**WHAT IS REQUIRED**
The answer should be each line from the entries below that has the word "agent" in it.

┌─ SUPPLIED INFORMATION

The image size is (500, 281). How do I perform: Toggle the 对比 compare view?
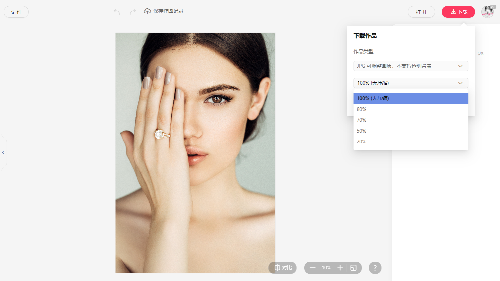(x=283, y=268)
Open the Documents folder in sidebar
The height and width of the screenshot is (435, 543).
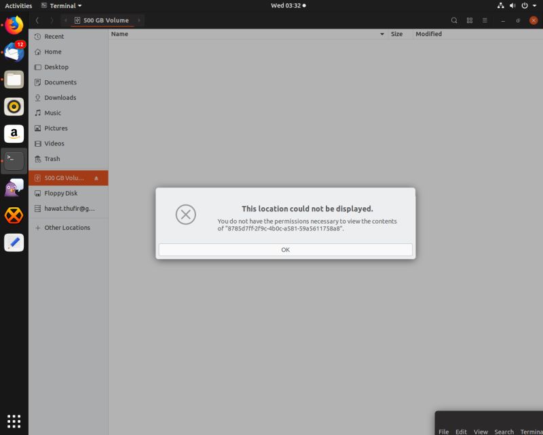61,82
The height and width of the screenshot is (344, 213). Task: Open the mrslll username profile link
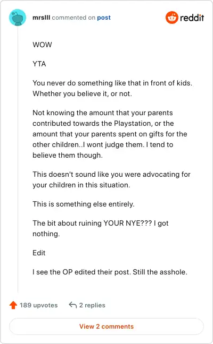pyautogui.click(x=42, y=18)
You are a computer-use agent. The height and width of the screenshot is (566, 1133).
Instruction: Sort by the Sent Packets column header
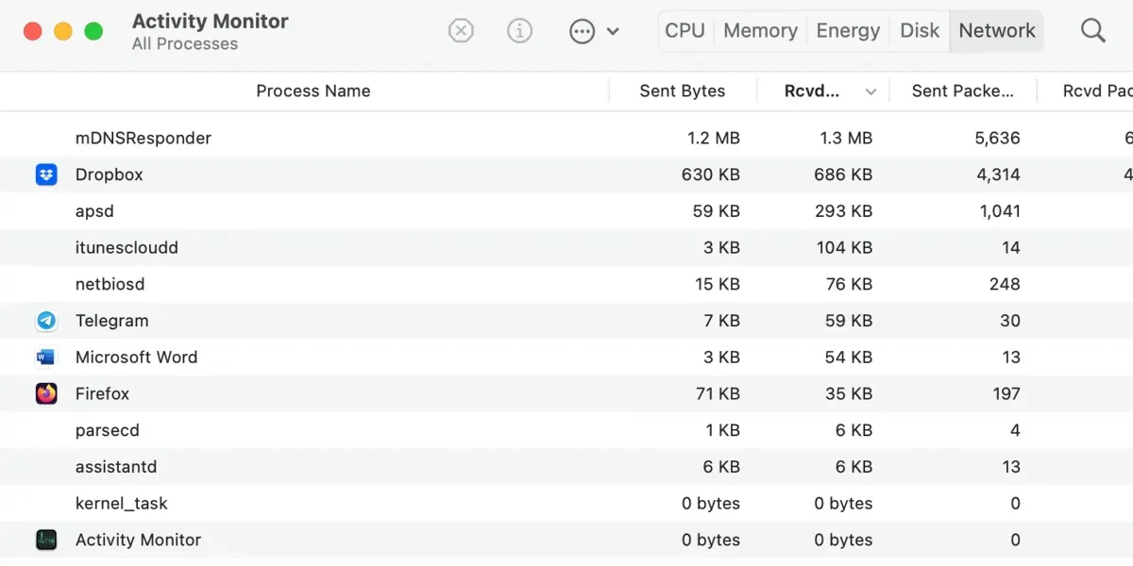(x=964, y=91)
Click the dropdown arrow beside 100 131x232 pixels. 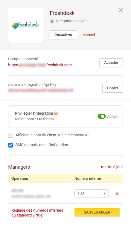pos(105,193)
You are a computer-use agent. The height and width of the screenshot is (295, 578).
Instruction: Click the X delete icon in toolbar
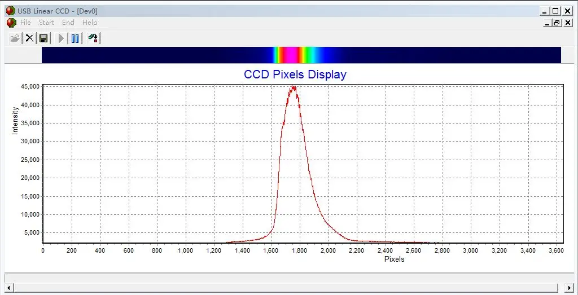pos(29,38)
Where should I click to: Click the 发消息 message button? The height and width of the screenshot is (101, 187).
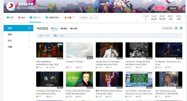173,8
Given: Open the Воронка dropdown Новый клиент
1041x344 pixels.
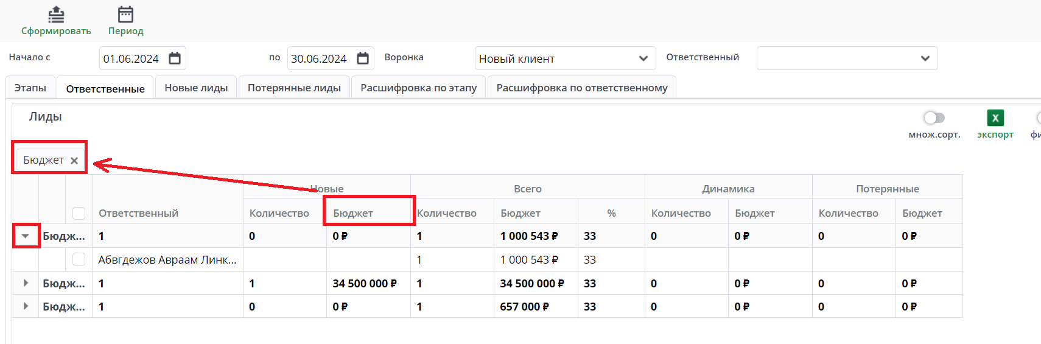Looking at the screenshot, I should coord(564,58).
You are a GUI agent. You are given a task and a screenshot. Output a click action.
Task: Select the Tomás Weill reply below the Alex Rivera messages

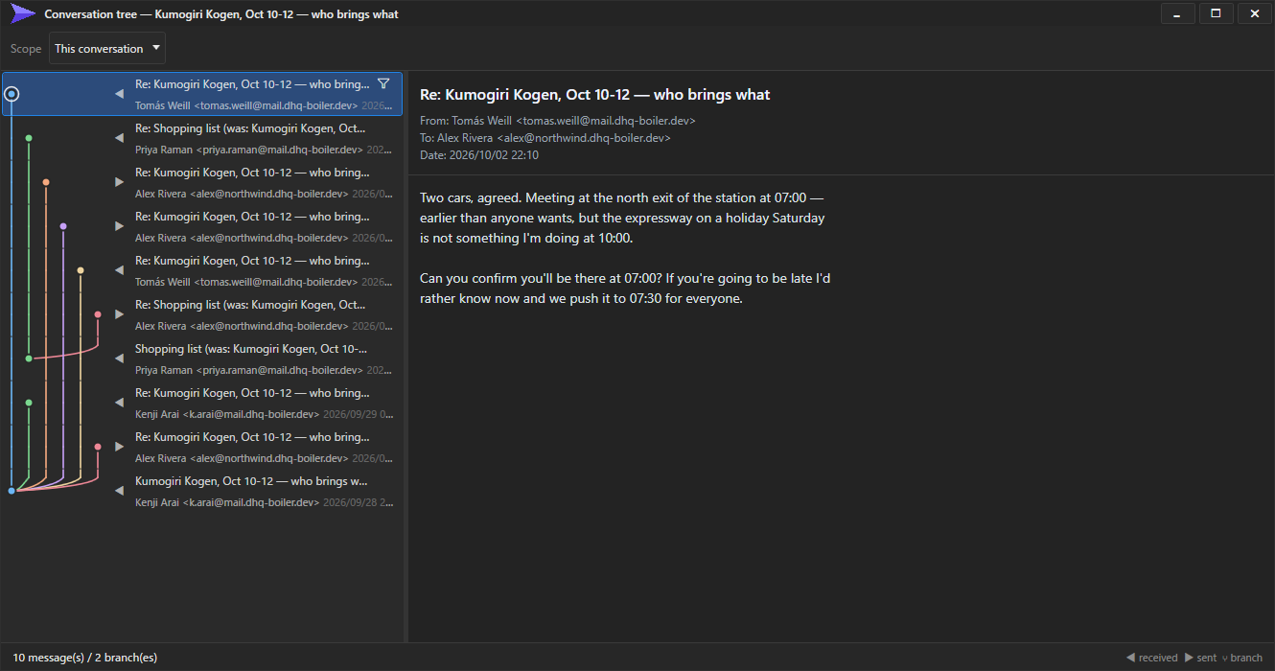click(x=202, y=270)
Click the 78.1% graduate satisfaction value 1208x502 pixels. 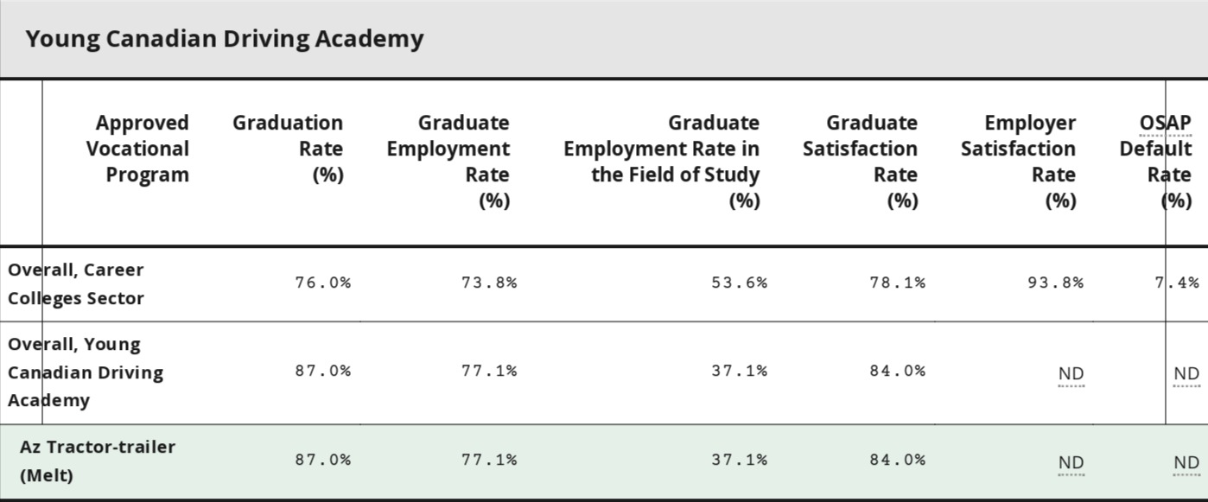tap(898, 283)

└─

**EXPECTED ANSWER**
You are a computer-use agent. The height and width of the screenshot is (566, 1133).
You are a computer-use agent. The height and width of the screenshot is (295, 578).
You are a GUI agent. You are given a task and a screenshot. Output a click action.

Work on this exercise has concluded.